Stated problem
Copy these data lines verbatim, leaving every line unchanged.

Saved data entries
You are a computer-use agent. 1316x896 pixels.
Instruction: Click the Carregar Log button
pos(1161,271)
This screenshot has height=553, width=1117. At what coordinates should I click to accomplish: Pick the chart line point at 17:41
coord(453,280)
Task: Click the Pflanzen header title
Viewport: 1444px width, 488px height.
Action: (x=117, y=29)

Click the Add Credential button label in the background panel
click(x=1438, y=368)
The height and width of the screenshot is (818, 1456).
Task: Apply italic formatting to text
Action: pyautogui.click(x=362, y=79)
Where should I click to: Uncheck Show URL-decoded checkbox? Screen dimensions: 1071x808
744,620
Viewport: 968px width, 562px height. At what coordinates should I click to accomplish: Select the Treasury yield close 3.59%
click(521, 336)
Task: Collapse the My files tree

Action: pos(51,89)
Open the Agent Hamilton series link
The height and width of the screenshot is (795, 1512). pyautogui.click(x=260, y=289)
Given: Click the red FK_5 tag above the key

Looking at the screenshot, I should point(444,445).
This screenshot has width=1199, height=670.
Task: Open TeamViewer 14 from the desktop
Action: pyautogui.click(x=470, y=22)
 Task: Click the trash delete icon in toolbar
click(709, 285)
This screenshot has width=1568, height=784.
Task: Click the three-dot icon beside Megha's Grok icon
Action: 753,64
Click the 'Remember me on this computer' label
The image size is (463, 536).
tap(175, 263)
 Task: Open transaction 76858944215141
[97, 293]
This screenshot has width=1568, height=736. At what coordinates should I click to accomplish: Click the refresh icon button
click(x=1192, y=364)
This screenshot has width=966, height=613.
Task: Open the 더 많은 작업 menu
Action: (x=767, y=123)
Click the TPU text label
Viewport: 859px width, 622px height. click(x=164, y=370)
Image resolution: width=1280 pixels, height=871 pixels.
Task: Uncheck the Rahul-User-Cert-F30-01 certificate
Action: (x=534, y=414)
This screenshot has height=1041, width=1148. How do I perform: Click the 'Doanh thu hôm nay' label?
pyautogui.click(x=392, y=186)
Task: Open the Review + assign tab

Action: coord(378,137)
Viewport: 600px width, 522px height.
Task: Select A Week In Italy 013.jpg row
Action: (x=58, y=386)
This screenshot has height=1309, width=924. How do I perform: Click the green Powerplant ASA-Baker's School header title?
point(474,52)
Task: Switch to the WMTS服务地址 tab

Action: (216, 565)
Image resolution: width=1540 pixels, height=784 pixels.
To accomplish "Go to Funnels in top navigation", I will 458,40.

Completed exercise
You are a computer-use agent. 1316x896 pixels.
Instruction: Click the Carregar Log button
pos(1161,271)
This screenshot has height=553, width=1117. At what coordinates should I click to accomplish: Pick the chart line point at 17:41
coord(453,280)
Task: Click the Pflanzen header title
Viewport: 1444px width, 488px height.
Action: (x=117, y=29)

Click the Add Credential button label in the background panel
click(x=1438, y=368)
The height and width of the screenshot is (818, 1456).
Task: Apply italic formatting to text
Action: pyautogui.click(x=362, y=79)
Where should I click to: Uncheck Show URL-decoded checkbox? Screen dimensions: 1071x808
744,620
Viewport: 968px width, 562px height. At what coordinates should I click to accomplish: Select the Treasury yield close 3.59%
click(521, 336)
Task: Collapse the My files tree

Action: pos(51,89)
Open the Agent Hamilton series link
The height and width of the screenshot is (795, 1512). pyautogui.click(x=260, y=289)
Given: Click the red FK_5 tag above the key

Looking at the screenshot, I should point(444,445).
This screenshot has width=1199, height=670.
Task: Open TeamViewer 14 from the desktop
Action: pyautogui.click(x=470, y=22)
 Task: Click the trash delete icon in toolbar
click(709, 285)
This screenshot has width=1568, height=784.
Task: Click the three-dot icon beside Megha's Grok icon
Action: 753,64
Click the 'Remember me on this computer' label
The image size is (463, 536).
tap(175, 263)
 Task: Open transaction 76858944215141
[97, 293]
This screenshot has width=1568, height=736. At what coordinates should I click to accomplish: Click the refresh icon button
click(x=1192, y=364)
This screenshot has width=966, height=613.
Task: Open the 더 많은 작업 menu
Action: (x=767, y=123)
Click the TPU text label
Viewport: 859px width, 622px height. click(x=164, y=370)
Image resolution: width=1280 pixels, height=871 pixels.
Task: Uncheck the Rahul-User-Cert-F30-01 certificate
Action: (x=534, y=414)
This screenshot has height=1041, width=1148. How do I perform: Click the 'Doanh thu hôm nay' label?
pyautogui.click(x=392, y=186)
Task: Open the Review + assign tab

Action: coord(378,137)
Viewport: 600px width, 522px height.
Task: Select A Week In Italy 013.jpg row
Action: (x=58, y=386)
This screenshot has height=1309, width=924. How do I perform: Click the green Powerplant ASA-Baker's School header title?
point(474,52)
Task: Switch to the WMTS服务地址 tab

Action: (216, 565)
Image resolution: width=1540 pixels, height=784 pixels.
To accomplish "Go to Funnels in top navigation", I will 458,40.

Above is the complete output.